We are just a bunch of individuals trying to live with each-other, and the goal, if there can be said to be one at all, is the fulfillment and expression of an individuals desire, and governments seem to exist in-order to better facilitate and govern human expression. Despite being in agreement that we all want to express and fulfill our desires, there is war and conflict.

While much of that conflict and territorial behavior is down to our fallen natures from a strictly Christian perspective, i also think much of it is down to the fact that we don’t have a united purpose, a goal, a dream for the future involving all of us.

The “why are we doing this” question seems to be pushed aside for the convenience of consumerism. Consumerism is the goal, and there doesn’t need to be a grand purpose to it.

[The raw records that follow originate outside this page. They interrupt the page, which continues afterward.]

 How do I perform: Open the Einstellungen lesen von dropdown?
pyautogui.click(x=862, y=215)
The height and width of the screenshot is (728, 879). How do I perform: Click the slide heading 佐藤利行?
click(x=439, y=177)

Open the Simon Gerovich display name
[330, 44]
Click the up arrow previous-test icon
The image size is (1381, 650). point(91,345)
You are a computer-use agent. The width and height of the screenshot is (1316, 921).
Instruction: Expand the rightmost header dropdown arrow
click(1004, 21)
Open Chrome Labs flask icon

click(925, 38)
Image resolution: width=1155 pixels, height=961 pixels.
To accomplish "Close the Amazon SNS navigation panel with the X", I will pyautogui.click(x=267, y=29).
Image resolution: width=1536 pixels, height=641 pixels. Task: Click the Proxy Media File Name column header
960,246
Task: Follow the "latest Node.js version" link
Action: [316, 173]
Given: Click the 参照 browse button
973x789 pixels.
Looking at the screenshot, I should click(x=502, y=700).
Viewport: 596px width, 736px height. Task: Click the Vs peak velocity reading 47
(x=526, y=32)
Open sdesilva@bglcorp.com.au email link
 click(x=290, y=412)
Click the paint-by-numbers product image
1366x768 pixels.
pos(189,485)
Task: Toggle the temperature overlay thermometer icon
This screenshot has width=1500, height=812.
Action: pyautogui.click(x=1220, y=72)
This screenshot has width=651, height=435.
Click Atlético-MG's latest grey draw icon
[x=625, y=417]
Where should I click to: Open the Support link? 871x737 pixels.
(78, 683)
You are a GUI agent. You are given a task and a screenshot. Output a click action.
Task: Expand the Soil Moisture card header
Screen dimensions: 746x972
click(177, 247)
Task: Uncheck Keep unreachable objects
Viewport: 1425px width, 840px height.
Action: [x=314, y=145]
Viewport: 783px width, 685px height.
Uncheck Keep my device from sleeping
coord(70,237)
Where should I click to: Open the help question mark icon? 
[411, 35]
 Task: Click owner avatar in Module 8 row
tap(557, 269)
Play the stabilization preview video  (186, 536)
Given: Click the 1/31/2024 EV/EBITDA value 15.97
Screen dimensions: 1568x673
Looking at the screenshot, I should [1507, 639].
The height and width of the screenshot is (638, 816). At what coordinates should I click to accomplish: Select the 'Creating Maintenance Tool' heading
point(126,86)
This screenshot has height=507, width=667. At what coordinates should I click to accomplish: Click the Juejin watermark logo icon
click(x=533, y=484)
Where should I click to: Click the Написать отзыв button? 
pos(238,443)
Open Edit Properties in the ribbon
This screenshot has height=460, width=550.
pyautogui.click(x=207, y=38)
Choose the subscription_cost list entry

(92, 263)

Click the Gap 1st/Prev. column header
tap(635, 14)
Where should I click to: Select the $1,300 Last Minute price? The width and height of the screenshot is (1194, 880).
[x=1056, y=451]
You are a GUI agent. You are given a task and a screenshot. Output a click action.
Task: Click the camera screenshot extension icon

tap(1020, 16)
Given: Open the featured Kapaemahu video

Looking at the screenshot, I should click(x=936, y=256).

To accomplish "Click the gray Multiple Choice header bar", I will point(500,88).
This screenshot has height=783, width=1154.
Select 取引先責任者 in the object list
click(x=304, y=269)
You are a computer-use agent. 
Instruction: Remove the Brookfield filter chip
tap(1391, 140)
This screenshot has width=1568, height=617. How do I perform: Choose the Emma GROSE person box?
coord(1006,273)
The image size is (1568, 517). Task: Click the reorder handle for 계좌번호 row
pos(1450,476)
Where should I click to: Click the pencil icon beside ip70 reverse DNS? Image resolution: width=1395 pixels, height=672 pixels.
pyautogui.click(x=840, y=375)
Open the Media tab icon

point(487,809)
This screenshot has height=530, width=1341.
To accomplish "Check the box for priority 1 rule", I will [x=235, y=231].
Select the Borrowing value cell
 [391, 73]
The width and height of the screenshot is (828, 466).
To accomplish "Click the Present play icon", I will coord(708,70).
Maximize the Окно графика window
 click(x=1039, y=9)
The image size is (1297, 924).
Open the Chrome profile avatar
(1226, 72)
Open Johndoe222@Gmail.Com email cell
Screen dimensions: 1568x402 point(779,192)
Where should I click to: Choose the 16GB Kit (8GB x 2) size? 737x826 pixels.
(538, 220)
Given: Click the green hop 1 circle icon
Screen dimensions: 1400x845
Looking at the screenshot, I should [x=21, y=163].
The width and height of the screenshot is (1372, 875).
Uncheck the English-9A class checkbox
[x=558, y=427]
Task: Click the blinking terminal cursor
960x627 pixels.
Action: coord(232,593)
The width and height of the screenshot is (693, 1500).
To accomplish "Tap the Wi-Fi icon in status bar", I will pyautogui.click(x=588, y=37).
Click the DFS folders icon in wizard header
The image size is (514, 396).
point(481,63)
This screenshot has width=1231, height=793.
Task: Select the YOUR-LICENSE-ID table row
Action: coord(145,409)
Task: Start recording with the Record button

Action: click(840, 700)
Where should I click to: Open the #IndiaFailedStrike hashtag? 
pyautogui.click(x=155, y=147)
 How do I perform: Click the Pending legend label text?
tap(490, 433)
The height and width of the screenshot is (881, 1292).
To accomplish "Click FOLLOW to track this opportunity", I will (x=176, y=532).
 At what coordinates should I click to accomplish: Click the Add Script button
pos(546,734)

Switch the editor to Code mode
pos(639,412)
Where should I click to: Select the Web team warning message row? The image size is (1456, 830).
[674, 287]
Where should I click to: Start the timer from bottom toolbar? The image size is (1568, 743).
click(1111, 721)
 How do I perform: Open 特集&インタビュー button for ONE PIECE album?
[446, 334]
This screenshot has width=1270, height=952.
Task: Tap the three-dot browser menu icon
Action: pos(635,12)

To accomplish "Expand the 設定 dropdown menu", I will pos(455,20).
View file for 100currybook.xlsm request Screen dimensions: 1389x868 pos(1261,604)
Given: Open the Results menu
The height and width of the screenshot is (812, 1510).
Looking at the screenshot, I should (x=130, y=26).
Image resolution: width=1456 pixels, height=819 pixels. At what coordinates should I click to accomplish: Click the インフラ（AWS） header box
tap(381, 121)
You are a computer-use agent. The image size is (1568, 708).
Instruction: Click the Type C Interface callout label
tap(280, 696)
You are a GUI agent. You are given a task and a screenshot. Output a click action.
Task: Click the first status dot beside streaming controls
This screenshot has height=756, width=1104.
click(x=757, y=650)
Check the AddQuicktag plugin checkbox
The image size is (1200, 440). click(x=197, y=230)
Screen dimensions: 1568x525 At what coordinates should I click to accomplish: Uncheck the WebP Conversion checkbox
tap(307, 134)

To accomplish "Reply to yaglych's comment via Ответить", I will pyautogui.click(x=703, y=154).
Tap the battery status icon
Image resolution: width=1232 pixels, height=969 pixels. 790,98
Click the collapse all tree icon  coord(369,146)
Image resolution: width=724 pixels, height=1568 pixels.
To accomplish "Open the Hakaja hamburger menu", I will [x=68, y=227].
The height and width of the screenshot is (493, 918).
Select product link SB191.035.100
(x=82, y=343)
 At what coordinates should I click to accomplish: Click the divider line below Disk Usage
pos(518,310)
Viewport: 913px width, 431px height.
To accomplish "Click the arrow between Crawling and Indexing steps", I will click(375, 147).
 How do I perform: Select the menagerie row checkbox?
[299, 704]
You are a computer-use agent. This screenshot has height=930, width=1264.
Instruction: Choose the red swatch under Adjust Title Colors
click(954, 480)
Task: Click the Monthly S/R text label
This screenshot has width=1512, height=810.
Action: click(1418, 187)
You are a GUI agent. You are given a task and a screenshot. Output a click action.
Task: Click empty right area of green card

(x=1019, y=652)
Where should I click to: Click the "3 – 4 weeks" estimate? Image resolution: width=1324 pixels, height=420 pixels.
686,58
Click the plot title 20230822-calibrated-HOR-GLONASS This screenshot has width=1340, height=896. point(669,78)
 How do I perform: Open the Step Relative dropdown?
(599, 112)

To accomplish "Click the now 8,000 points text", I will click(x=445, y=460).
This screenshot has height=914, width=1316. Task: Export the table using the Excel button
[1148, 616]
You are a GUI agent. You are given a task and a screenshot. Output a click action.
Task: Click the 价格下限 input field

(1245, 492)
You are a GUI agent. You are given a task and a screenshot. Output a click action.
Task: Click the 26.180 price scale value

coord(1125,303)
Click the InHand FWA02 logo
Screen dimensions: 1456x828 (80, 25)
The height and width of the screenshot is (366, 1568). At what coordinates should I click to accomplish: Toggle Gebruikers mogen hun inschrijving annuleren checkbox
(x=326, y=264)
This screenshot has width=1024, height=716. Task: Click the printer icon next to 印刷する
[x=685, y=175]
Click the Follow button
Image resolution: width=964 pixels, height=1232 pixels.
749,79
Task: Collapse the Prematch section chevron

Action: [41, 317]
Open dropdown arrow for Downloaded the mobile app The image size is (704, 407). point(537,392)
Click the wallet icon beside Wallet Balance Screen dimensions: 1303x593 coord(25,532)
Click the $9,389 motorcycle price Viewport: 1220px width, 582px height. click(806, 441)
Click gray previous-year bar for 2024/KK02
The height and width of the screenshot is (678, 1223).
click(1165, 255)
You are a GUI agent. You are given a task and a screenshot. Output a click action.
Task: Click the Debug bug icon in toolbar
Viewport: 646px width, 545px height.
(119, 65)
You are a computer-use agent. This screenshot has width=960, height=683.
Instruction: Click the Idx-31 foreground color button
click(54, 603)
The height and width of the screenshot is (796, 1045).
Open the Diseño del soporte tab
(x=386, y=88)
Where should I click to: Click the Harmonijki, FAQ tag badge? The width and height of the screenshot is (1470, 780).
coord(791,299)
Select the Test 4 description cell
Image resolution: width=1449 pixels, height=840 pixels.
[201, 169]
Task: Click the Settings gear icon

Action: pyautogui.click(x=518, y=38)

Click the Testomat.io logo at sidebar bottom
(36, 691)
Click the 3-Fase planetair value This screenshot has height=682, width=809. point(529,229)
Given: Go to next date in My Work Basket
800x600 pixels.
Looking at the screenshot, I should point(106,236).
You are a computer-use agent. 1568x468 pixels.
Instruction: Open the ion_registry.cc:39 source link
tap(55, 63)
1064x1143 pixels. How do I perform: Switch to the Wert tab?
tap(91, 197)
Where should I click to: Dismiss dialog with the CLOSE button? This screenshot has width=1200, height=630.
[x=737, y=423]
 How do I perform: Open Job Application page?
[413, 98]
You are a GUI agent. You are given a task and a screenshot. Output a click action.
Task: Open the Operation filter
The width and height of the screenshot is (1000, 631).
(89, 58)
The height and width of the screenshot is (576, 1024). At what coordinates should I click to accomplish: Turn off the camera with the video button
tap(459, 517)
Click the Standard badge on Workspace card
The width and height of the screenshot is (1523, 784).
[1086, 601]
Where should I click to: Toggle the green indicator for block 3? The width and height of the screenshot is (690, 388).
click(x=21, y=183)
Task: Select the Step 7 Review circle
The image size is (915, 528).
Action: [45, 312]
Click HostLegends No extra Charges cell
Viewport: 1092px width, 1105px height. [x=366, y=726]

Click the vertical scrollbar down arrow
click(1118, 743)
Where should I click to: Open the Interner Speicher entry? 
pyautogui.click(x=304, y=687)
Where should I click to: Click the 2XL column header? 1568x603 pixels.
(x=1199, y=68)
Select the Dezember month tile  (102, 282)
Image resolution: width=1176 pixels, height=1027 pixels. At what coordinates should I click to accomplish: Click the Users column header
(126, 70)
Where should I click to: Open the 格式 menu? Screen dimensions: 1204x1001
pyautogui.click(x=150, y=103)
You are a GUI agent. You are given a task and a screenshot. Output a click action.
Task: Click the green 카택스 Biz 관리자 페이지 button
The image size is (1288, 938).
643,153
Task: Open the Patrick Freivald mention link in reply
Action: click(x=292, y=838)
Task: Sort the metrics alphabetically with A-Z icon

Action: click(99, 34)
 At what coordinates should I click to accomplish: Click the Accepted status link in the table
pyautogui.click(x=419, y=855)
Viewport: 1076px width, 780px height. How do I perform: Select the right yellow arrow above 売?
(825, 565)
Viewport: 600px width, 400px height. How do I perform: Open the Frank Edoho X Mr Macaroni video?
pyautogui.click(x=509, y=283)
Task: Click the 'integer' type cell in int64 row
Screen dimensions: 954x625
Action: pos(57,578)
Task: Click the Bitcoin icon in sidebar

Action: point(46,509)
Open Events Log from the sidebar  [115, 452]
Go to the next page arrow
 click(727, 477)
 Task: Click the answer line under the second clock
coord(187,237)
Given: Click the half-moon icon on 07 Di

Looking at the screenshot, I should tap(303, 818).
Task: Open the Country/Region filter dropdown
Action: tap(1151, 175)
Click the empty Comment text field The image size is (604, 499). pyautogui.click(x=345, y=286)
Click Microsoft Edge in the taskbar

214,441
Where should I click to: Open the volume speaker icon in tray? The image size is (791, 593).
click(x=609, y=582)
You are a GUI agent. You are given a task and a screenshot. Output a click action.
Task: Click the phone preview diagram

But i think this is a sign of our immaturity as a human race. I think our territorial nature, the fact that we have not yet resolved our differences, and the fact that there is a rampant strain of extreme individualism in human culture, all testifies to the fact that we have not yet grown up as a human race. As a human race i would argue that we are still in our infant years.

In purely human terms I use to think that science would be the goal that unites us, and i think the scientific ideal was a good sign of what could unite us and provide for us a united purpose that goes beyond mere consumerism and waste management.

So i ask you all, why are we doing this? What is the goal and purpose of the human race? (our need for salvation aside)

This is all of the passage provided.